Friday, July 30, 2010

National Health Care Flooding Emergency Rooms

The typical response to this information is " I didn't see this coming". Of course, everyone was warned over and over again that this would be the result of giving the impression that health care was free for the taking. Free for everyone including illegals. Someone else will pick up the tab.

Not to worry was the cover story by the liberal members of congress and the brain dead media, 'we will tax the rich to cover the cost'. And the people cheered, Hooray! All is well in America.


EMERGENCY ROOM WAITS DRAG AS PATIENT NUMBERS RISE
Source: Aly Van Dyke, "Emergency room waits drag as patient numbers rise," Kansas City Business Journal, July 28, 2010.

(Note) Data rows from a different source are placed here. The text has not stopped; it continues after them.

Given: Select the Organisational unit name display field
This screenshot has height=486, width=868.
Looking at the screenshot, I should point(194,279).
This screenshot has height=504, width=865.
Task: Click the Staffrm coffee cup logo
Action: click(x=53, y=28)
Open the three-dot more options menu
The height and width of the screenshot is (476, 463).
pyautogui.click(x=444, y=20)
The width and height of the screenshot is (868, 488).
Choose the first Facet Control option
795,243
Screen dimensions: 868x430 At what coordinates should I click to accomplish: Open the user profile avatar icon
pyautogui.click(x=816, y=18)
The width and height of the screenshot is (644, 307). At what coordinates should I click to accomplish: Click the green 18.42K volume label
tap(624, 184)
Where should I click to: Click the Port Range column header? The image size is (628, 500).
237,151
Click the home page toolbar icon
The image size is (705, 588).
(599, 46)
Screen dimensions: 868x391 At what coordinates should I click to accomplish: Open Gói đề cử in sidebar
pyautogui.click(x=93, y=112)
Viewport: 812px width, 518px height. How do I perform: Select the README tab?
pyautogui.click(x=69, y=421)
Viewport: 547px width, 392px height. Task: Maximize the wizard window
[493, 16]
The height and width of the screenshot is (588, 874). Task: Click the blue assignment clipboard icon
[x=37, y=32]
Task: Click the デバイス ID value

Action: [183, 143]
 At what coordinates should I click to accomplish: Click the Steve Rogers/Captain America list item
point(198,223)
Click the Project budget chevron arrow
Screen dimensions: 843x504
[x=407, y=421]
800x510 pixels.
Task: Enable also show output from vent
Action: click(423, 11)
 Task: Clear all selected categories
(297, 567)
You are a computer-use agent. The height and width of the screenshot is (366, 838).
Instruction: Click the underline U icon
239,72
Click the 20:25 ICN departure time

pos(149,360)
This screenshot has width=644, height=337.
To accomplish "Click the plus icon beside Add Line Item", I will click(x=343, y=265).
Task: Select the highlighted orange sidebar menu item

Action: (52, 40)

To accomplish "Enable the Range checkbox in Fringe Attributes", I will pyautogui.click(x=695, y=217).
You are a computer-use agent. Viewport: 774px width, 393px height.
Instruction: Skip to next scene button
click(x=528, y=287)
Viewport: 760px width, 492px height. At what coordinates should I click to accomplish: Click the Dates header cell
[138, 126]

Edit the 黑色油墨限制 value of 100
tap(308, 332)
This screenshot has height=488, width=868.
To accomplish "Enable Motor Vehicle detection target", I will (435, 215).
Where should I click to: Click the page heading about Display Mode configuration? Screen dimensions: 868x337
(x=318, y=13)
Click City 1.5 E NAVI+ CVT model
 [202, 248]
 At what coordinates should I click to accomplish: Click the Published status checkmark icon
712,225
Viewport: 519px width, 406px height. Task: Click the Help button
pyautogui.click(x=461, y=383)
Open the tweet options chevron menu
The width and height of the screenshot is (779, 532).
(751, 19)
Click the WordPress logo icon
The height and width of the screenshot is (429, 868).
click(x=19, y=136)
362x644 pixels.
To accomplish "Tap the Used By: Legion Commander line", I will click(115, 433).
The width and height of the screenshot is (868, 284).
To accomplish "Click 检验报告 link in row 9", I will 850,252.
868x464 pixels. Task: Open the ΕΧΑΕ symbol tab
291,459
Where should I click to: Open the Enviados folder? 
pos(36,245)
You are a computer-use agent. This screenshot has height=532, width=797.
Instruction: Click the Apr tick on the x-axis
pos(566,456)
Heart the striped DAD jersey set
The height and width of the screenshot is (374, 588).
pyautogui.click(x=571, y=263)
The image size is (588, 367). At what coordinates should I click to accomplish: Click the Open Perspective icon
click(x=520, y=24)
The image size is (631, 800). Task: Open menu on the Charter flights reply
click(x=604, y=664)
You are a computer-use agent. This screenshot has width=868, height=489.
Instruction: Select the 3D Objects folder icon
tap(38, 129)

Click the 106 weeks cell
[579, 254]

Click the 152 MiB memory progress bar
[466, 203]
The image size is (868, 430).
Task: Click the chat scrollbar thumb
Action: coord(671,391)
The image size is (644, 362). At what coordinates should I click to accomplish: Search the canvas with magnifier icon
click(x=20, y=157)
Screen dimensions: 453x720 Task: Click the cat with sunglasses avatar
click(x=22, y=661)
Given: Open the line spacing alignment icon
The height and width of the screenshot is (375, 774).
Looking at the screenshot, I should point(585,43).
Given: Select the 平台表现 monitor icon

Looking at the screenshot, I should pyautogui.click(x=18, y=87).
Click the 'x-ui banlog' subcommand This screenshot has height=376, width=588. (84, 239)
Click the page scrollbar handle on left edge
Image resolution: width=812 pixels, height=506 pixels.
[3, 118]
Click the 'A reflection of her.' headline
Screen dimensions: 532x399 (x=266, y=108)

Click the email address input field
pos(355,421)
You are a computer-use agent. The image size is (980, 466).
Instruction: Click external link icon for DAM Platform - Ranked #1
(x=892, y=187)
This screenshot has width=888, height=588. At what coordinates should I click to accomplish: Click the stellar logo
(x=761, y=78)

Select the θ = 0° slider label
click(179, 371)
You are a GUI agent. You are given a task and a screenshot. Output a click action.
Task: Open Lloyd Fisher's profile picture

Emergency room patients in Kansas had to wait an average of five hours and 43 minutes until they were seen by a physician, according to the most recent annual report from Press Ganey Associates Inc., a consulting firm that offers services and research to health care providers. That's 21 minutes longer than last year and almost two hours longer than across the state line in Missouri. The wait makes Kansas the second-worst in the nation, ahead of Utah's average wait time of eight hours and 17 minutes.

Other findings:

Missouri ranked 21st on Press Ganey's list, with an average wait of three hours and 56 minutes.
Nationwide, the average wait time was four hours and seven minutes in 2009, up four minutes from 2008. Kansas's wait time increased by 21 minutes, and Missouri's by three minutes.

Fewer U.S. hospitals have emergency rooms, and those ERs are treating more patients, says the Kansas City Business Journal:

The number of ER visits increased from 90 million in 1990 to 123 million in 2008, according to the American Health Association and the National Center for Health Statistics. The same organizations found that the number of hospitals with emergency rooms decreased from 5,000 in 1991 to 4,000 in 2006.
At the University of Kansas Hospital, ER visits increased by almost 3,000 from fiscal 2008 to fiscal 2010.

Truman Medical Centers saw 64,171 ER visits during the year ended June 30 -- 5 percent more than during the previous fiscal year. Yet TMC cut its waiting time by 44 minutes; the current average wait time is 84 minutes, down from 128 minutes last year.

Federal health reform aims to decrease emergency room visits by providing incentives and coverage for preventive care -- the idea being to get people to seek medical attention before a health problem becomes a medical emergency. But some say it will have the opposite effect.

The National Center for Policy Analysis estimated that insuring between 32 million and 34 million more people -- half of whom will be covered through Medicaid, which represents the largest percentage of emergency room visits -- will add between 848,000 and 901,000 emergency room visits a year.